======== Supplied records

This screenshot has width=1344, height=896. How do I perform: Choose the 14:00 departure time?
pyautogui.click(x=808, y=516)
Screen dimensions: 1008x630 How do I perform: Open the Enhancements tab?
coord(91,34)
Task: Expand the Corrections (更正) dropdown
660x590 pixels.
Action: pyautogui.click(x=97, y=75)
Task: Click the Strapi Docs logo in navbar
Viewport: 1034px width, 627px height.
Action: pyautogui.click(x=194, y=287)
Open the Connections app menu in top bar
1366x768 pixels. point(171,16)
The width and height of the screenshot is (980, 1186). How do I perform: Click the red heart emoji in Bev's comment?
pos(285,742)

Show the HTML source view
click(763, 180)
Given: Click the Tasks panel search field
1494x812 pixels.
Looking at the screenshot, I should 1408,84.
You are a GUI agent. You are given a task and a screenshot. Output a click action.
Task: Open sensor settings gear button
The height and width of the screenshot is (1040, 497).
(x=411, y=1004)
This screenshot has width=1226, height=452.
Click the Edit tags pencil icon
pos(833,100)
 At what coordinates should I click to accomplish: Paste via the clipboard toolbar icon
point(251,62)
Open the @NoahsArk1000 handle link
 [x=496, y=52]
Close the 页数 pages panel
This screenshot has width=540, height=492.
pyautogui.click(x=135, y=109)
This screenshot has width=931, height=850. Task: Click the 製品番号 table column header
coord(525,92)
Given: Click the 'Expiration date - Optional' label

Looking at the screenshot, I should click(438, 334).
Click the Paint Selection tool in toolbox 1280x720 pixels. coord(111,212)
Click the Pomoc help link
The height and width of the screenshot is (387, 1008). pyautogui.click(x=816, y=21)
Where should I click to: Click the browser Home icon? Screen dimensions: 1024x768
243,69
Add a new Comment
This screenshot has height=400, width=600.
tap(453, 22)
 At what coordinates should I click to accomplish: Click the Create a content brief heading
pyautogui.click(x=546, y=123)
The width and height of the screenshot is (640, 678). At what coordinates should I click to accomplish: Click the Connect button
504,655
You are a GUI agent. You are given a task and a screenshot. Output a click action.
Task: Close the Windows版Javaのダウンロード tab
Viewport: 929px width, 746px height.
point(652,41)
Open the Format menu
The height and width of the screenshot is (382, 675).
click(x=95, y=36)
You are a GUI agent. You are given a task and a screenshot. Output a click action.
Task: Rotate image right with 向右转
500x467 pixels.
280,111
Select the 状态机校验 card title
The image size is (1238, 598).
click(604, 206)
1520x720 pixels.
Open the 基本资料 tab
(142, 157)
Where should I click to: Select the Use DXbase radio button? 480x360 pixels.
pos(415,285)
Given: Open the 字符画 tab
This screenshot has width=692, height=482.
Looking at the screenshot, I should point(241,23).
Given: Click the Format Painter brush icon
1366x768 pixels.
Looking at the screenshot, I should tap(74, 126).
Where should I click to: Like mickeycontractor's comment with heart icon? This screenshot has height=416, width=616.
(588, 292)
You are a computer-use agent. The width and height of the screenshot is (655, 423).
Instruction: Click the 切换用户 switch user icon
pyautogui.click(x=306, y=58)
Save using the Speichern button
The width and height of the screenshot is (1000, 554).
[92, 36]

================

• Prompt: Would you transcribe the whole listing, keeping every character the same?

• Your response:
This screenshot has width=1344, height=896. How do I perform: Choose the 14:00 departure time?
pyautogui.click(x=808, y=516)
Screen dimensions: 1008x630 How do I perform: Open the Enhancements tab?
coord(91,34)
Task: Expand the Corrections (更正) dropdown
660x590 pixels.
Action: pyautogui.click(x=97, y=75)
Task: Click the Strapi Docs logo in navbar
Viewport: 1034px width, 627px height.
Action: pyautogui.click(x=194, y=287)
Open the Connections app menu in top bar
1366x768 pixels. point(171,16)
The width and height of the screenshot is (980, 1186). How do I perform: Click the red heart emoji in Bev's comment?
pos(285,742)

Show the HTML source view
click(763, 180)
Given: Click the Tasks panel search field
1494x812 pixels.
Looking at the screenshot, I should 1408,84.
You are a GUI agent. You are given a task and a screenshot. Output a click action.
Task: Open sensor settings gear button
The height and width of the screenshot is (1040, 497).
(x=411, y=1004)
This screenshot has width=1226, height=452.
Click the Edit tags pencil icon
pos(833,100)
 At what coordinates should I click to accomplish: Paste via the clipboard toolbar icon
point(251,62)
Open the @NoahsArk1000 handle link
 [x=496, y=52]
Close the 页数 pages panel
This screenshot has width=540, height=492.
pyautogui.click(x=135, y=109)
This screenshot has width=931, height=850. Task: Click the 製品番号 table column header
coord(525,92)
Given: Click the 'Expiration date - Optional' label

Looking at the screenshot, I should click(438, 334).
Click the Paint Selection tool in toolbox 1280x720 pixels. coord(111,212)
Click the Pomoc help link
The height and width of the screenshot is (387, 1008). pyautogui.click(x=816, y=21)
Where should I click to: Click the browser Home icon? Screen dimensions: 1024x768
243,69
Add a new Comment
This screenshot has height=400, width=600.
tap(453, 22)
 At what coordinates should I click to accomplish: Click the Create a content brief heading
pyautogui.click(x=546, y=123)
The width and height of the screenshot is (640, 678). At what coordinates should I click to accomplish: Click the Connect button
504,655
You are a GUI agent. You are given a task and a screenshot. Output a click action.
Task: Close the Windows版Javaのダウンロード tab
Viewport: 929px width, 746px height.
point(652,41)
Open the Format menu
The height and width of the screenshot is (382, 675).
click(x=95, y=36)
You are a GUI agent. You are given a task and a screenshot. Output a click action.
Task: Rotate image right with 向右转
500x467 pixels.
280,111
Select the 状态机校验 card title
The image size is (1238, 598).
click(604, 206)
1520x720 pixels.
Open the 基本资料 tab
(142, 157)
Where should I click to: Select the Use DXbase radio button? 480x360 pixels.
pos(415,285)
Given: Open the 字符画 tab
This screenshot has width=692, height=482.
Looking at the screenshot, I should point(241,23).
Given: Click the Format Painter brush icon
1366x768 pixels.
Looking at the screenshot, I should tap(74, 126).
Where should I click to: Like mickeycontractor's comment with heart icon? This screenshot has height=416, width=616.
(588, 292)
You are a computer-use agent. The width and height of the screenshot is (655, 423).
Instruction: Click the 切换用户 switch user icon
pyautogui.click(x=306, y=58)
Save using the Speichern button
The width and height of the screenshot is (1000, 554).
[92, 36]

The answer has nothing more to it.